EXERCISE OBJECTIVE =>
If a line in the records below holds the word "computer", copy it.

######

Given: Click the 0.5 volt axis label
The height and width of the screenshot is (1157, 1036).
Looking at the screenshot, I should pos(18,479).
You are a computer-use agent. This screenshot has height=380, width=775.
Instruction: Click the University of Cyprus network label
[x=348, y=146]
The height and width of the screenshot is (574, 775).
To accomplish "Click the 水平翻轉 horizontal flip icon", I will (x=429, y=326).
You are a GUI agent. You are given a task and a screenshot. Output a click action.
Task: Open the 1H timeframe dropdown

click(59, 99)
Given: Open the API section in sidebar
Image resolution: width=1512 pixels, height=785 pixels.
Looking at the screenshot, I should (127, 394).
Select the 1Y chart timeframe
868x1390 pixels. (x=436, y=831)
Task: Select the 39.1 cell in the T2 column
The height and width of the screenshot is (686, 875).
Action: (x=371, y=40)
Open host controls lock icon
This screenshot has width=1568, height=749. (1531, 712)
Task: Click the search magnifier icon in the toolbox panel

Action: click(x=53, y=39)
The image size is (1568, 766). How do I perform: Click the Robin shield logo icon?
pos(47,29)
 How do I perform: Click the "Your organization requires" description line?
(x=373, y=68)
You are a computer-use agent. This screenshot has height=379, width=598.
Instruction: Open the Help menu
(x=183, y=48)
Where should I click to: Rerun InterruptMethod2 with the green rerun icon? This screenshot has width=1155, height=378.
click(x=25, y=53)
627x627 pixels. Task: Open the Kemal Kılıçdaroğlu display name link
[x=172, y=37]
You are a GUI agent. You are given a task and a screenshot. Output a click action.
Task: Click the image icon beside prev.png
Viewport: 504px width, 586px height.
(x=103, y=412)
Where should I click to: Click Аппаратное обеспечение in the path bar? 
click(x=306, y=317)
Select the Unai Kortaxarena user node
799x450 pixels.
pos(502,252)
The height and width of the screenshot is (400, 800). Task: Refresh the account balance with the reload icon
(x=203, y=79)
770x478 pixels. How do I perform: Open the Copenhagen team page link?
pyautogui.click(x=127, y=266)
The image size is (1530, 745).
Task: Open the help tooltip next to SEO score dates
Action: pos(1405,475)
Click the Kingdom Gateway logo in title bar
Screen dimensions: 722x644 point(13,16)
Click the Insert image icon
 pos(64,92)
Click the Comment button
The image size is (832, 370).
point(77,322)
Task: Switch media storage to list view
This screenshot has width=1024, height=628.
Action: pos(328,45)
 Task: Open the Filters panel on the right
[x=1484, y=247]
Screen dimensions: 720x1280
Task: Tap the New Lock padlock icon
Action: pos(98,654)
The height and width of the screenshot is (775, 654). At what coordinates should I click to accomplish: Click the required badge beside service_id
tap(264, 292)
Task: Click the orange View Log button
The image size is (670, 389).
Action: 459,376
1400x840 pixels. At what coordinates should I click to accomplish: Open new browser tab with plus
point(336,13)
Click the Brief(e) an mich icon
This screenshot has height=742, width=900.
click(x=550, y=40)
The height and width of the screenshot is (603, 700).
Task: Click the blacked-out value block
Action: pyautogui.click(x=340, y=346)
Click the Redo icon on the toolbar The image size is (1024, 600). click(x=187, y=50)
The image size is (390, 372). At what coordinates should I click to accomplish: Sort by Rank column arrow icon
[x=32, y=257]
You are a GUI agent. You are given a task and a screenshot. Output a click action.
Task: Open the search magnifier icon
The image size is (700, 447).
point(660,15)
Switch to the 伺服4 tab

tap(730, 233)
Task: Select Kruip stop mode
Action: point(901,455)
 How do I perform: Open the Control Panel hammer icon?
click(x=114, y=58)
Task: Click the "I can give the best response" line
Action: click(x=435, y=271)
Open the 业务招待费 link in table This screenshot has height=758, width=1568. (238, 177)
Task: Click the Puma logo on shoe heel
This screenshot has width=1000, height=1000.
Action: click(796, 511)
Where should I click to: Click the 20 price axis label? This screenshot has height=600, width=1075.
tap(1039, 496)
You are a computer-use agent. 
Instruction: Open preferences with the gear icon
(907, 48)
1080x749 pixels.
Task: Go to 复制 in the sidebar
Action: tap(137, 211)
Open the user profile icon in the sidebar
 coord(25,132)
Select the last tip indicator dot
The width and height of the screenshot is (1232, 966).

######

SOLUTION FOR THIS EXERCISE =>
You are a computer-use agent. This screenshot has height=380, width=775.
You are a computer-use agent. This screenshot has height=379, width=598.
You are a computer-use agent. 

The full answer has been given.